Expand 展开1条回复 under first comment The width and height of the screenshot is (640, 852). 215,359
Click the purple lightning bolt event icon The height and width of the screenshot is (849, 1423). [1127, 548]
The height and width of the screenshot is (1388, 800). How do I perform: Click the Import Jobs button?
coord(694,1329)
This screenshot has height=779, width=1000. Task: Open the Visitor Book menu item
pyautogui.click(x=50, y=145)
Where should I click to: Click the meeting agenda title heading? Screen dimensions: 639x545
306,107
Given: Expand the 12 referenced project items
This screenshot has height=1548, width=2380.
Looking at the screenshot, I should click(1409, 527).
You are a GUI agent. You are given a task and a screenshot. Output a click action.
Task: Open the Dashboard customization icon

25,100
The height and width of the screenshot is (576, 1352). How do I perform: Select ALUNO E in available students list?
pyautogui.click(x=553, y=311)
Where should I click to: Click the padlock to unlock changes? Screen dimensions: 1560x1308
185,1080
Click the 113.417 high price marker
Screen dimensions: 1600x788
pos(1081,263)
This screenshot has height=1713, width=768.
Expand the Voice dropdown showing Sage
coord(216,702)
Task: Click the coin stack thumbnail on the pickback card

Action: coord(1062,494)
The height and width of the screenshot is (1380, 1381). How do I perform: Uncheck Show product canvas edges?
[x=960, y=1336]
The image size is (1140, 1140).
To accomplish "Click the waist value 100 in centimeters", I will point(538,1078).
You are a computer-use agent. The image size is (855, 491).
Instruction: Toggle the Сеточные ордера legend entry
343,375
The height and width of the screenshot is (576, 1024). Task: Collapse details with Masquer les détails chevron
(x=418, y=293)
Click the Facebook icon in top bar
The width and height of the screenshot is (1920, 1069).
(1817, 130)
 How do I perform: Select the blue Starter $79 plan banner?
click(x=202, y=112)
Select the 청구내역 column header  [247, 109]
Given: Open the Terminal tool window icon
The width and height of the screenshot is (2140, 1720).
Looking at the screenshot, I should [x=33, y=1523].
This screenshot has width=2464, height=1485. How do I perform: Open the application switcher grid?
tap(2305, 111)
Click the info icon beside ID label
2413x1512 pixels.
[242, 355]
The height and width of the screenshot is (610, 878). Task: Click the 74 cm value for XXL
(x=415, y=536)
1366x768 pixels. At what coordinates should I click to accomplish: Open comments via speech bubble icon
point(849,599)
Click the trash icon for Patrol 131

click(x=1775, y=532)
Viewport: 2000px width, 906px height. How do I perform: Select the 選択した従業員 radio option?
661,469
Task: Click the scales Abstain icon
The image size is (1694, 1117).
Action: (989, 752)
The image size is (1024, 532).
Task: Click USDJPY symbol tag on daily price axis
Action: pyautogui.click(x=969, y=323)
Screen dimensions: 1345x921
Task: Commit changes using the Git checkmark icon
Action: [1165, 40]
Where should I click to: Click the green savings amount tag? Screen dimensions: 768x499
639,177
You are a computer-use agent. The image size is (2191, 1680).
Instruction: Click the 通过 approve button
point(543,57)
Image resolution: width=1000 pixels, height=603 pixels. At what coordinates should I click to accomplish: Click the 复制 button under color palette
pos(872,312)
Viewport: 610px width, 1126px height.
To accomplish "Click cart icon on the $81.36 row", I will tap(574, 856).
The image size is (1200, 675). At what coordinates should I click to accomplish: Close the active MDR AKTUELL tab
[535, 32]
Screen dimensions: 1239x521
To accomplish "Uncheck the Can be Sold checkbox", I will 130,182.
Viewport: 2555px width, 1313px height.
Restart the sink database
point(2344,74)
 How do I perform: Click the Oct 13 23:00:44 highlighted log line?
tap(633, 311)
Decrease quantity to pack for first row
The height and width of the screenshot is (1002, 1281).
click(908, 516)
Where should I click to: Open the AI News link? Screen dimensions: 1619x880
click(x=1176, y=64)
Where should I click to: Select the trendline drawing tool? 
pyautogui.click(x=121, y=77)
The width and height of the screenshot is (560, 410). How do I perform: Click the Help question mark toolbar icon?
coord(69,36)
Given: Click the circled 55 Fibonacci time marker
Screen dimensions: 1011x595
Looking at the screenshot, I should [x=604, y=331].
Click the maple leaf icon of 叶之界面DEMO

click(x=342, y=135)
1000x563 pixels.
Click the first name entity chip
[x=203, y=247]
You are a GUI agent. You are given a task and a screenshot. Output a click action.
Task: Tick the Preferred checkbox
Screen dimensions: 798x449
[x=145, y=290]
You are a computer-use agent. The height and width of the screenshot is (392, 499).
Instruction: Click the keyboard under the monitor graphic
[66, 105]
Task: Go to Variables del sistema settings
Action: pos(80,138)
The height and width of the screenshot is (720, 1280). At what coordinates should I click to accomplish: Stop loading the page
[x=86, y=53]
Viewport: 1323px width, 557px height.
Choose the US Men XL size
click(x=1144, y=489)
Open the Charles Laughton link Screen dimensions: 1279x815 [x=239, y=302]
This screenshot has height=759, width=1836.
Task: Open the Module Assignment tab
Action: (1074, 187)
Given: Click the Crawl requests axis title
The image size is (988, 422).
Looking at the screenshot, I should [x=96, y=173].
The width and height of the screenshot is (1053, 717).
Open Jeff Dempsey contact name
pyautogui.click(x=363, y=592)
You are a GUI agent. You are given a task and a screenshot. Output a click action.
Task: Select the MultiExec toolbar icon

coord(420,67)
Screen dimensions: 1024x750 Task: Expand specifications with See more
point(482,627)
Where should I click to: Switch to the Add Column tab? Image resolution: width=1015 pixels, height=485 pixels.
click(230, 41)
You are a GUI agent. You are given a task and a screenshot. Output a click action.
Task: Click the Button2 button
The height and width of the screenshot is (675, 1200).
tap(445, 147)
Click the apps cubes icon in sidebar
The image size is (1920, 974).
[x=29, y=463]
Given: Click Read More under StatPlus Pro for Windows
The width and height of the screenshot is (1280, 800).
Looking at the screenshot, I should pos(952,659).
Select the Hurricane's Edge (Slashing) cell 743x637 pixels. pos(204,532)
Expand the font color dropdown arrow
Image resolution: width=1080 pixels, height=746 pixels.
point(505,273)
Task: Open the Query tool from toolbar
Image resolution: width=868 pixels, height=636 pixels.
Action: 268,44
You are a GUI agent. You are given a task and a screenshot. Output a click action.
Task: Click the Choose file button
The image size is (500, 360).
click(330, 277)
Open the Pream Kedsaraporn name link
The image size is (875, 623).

Work instructions :: Can you rewrite all the material above, replacing every "How do I perform" with "How can I perform" and keeping everything else the same?

Correct output ::
Expand 展开1条回复 under first comment The width and height of the screenshot is (640, 852). 215,359
Click the purple lightning bolt event icon The height and width of the screenshot is (849, 1423). [1127, 548]
The height and width of the screenshot is (1388, 800). How can I perform: Click the Import Jobs button?
coord(694,1329)
This screenshot has height=779, width=1000. Task: Open the Visitor Book menu item
pyautogui.click(x=50, y=145)
Where should I click to: Click the meeting agenda title heading? Screen dimensions: 639x545
306,107
Given: Expand the 12 referenced project items
This screenshot has height=1548, width=2380.
Looking at the screenshot, I should click(1409, 527).
You are a GUI agent. You are given a task and a screenshot. Output a click action.
Task: Open the Dashboard customization icon

25,100
The height and width of the screenshot is (576, 1352). How can I perform: Select ALUNO E in available students list?
pyautogui.click(x=553, y=311)
Where should I click to: Click the padlock to unlock changes? Screen dimensions: 1560x1308
185,1080
Click the 113.417 high price marker
Screen dimensions: 1600x788
pos(1081,263)
This screenshot has height=1713, width=768.
Expand the Voice dropdown showing Sage
coord(216,702)
Task: Click the coin stack thumbnail on the pickback card

Action: coord(1062,494)
The height and width of the screenshot is (1380, 1381). How can I perform: Uncheck Show product canvas edges?
[x=960, y=1336]
The image size is (1140, 1140).
To accomplish "Click the waist value 100 in centimeters", I will point(538,1078).
You are a computer-use agent. The image size is (855, 491).
Instruction: Toggle the Сеточные ордера legend entry
343,375
The height and width of the screenshot is (576, 1024). Task: Collapse details with Masquer les détails chevron
(x=418, y=293)
Click the Facebook icon in top bar
The width and height of the screenshot is (1920, 1069).
(1817, 130)
 How can I perform: Select the blue Starter $79 plan banner?
click(x=202, y=112)
Select the 청구내역 column header  [247, 109]
Given: Open the Terminal tool window icon
The width and height of the screenshot is (2140, 1720).
Looking at the screenshot, I should [x=33, y=1523].
This screenshot has width=2464, height=1485. How can I perform: Open the application switcher grid?
tap(2305, 111)
Click the info icon beside ID label
2413x1512 pixels.
[242, 355]
The height and width of the screenshot is (610, 878). Task: Click the 74 cm value for XXL
(x=415, y=536)
1366x768 pixels. At what coordinates should I click to accomplish: Open comments via speech bubble icon
point(849,599)
Click the trash icon for Patrol 131

click(x=1775, y=532)
Viewport: 2000px width, 906px height. How can I perform: Select the 選択した従業員 radio option?
661,469
Task: Click the scales Abstain icon
The image size is (1694, 1117).
Action: (989, 752)
The image size is (1024, 532).
Task: Click USDJPY symbol tag on daily price axis
Action: pyautogui.click(x=969, y=323)
Screen dimensions: 1345x921
Task: Commit changes using the Git checkmark icon
Action: [1165, 40]
Where should I click to: Click the green savings amount tag? Screen dimensions: 768x499
639,177
You are a computer-use agent. The image size is (2191, 1680).
Instruction: Click the 通过 approve button
point(543,57)
Image resolution: width=1000 pixels, height=603 pixels. At what coordinates should I click to accomplish: Click the 复制 button under color palette
pos(872,312)
Viewport: 610px width, 1126px height.
To accomplish "Click cart icon on the $81.36 row", I will tap(574, 856).
The image size is (1200, 675). At what coordinates should I click to accomplish: Close the active MDR AKTUELL tab
[535, 32]
Screen dimensions: 1239x521
To accomplish "Uncheck the Can be Sold checkbox", I will 130,182.
Viewport: 2555px width, 1313px height.
Restart the sink database
point(2344,74)
 How can I perform: Click the Oct 13 23:00:44 highlighted log line?
tap(633, 311)
Decrease quantity to pack for first row
The height and width of the screenshot is (1002, 1281).
click(908, 516)
Where should I click to: Open the AI News link? Screen dimensions: 1619x880
click(x=1176, y=64)
Where should I click to: Select the trendline drawing tool? 
pyautogui.click(x=121, y=77)
The width and height of the screenshot is (560, 410). How can I perform: Click the Help question mark toolbar icon?
coord(69,36)
Given: Click the circled 55 Fibonacci time marker
Screen dimensions: 1011x595
Looking at the screenshot, I should [x=604, y=331].
Click the maple leaf icon of 叶之界面DEMO

click(x=342, y=135)
1000x563 pixels.
Click the first name entity chip
[x=203, y=247]
You are a GUI agent. You are given a task and a screenshot. Output a click action.
Task: Tick the Preferred checkbox
Screen dimensions: 798x449
[x=145, y=290]
You are a computer-use agent. The height and width of the screenshot is (392, 499).
Instruction: Click the keyboard under the monitor graphic
[66, 105]
Task: Go to Variables del sistema settings
Action: pos(80,138)
The height and width of the screenshot is (720, 1280). At what coordinates should I click to accomplish: Stop loading the page
[x=86, y=53]
Viewport: 1323px width, 557px height.
Choose the US Men XL size
click(x=1144, y=489)
Open the Charles Laughton link Screen dimensions: 1279x815 [x=239, y=302]
This screenshot has height=759, width=1836.
Task: Open the Module Assignment tab
Action: (1074, 187)
Given: Click the Crawl requests axis title
The image size is (988, 422).
Looking at the screenshot, I should [x=96, y=173].
The width and height of the screenshot is (1053, 717).
Open Jeff Dempsey contact name
pyautogui.click(x=363, y=592)
You are a GUI agent. You are given a task and a screenshot. Output a click action.
Task: Select the MultiExec toolbar icon

coord(420,67)
Screen dimensions: 1024x750 Task: Expand specifications with See more
point(482,627)
Where should I click to: Switch to the Add Column tab? Image resolution: width=1015 pixels, height=485 pixels.
click(230, 41)
You are a GUI agent. You are given a task and a screenshot. Output a click action.
Task: Click the Button2 button
The height and width of the screenshot is (675, 1200).
tap(445, 147)
Click the apps cubes icon in sidebar
The image size is (1920, 974).
[x=29, y=463]
Given: Click Read More under StatPlus Pro for Windows
The width and height of the screenshot is (1280, 800).
Looking at the screenshot, I should pos(952,659).
Select the Hurricane's Edge (Slashing) cell 743x637 pixels. pos(204,532)
Expand the font color dropdown arrow
Image resolution: width=1080 pixels, height=746 pixels.
point(505,273)
Task: Open the Query tool from toolbar
Image resolution: width=868 pixels, height=636 pixels.
Action: 268,44
You are a GUI agent. You are given a task and a screenshot. Output a click action.
Task: Click the Choose file button
The image size is (500, 360).
click(330, 277)
Open the Pream Kedsaraporn name link
The image size is (875, 623).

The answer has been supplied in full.